Though the county has made a concerted effort to offer more quality affordable rental housing, its efforts have still fallen short in some areas. The county has not committed to providing assistance to improve rental-housing options for households that are not special needs. Though housing costs are generally greater outside the city, residents in the city are more likely to have a housing cost burden. Individuals in extreme poverty often have trouble finding quality housing. Those who use Section 8 receive a voucher, but they tend to have difficulty in finding landlords who will accept Section 8.
— CNY Fair Housing Report
In Rochester, The Mills serves as the general partner, the property developer and the manager. The units are under hands-on watch by the organization itself. The funding for the all-new project initiated by the ULR came mostly in the form of tax-exempt bonds acquired by the organization and four percent in the form of tax credits from the city of Rochester.

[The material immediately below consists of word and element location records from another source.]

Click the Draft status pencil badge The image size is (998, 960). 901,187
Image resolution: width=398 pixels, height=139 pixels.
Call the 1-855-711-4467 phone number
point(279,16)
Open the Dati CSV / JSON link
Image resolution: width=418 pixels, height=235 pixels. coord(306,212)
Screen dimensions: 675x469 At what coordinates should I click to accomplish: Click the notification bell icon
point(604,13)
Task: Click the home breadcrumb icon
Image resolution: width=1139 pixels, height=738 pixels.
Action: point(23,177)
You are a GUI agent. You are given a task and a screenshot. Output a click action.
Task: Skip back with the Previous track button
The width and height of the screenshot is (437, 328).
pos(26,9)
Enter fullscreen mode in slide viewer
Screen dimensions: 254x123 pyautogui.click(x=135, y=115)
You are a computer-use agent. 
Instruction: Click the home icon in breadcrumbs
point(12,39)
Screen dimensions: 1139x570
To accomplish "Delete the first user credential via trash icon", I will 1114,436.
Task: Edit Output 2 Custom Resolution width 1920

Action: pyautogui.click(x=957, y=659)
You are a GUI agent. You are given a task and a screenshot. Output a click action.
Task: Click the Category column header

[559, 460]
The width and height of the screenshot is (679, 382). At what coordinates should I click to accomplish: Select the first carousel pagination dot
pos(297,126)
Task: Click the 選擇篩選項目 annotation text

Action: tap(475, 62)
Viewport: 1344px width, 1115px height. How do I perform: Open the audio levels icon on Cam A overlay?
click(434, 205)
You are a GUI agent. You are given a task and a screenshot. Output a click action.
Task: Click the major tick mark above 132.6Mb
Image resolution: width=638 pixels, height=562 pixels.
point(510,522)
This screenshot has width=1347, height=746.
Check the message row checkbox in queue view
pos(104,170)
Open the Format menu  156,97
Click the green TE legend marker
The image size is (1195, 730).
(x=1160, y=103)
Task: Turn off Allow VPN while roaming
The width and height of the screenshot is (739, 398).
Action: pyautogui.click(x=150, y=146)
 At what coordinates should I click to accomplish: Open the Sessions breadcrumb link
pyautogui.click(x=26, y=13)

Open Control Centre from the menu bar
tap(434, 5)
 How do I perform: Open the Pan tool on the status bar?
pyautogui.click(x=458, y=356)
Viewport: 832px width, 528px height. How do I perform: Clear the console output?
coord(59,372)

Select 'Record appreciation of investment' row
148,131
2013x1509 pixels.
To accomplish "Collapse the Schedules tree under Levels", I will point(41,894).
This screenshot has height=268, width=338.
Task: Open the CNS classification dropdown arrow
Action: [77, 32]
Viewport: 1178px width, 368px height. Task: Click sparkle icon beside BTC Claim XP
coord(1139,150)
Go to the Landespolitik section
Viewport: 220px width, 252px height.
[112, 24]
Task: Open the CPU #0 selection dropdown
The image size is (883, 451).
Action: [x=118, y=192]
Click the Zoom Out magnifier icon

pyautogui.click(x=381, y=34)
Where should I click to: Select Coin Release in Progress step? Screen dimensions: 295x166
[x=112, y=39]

According to Vitale, the success of a tax-credit project such as The Mills in Rochester is indicative of the closeness of the developer and management, who combined have much invested in the development.
“You have to put your skin in the game when you develop projects like this,” Vitale said.
That is not exactly how Driscoll determines the success or failure of a mixed market project in a city such as Syracuse. “It serves as a function of our economy,” Driscoll said. “The difference between market and affordable rates in a place like Syracuse is not as stark as it would be in other cities, making it harder to fund the affordable aspect of it.”
Sarah Walton, meanwhile, is one who appreciates the concept, even under circumstances where she is unaware of it.
She’s the director of operations at the Syracuse Northeast Community Center, which serves an area of the city that includes many immigrants and refugees. She attended Syracuse University and decided to stay in town after graduating.
She said she holds closely the importance of living among a diverse group — even though, ironically, she did not even know she was living in a complex intended to foster just that until a reporter told her.
“I truly believe that the quality of life improves when you have different people, from all walks of life, mixed together,” Walton said.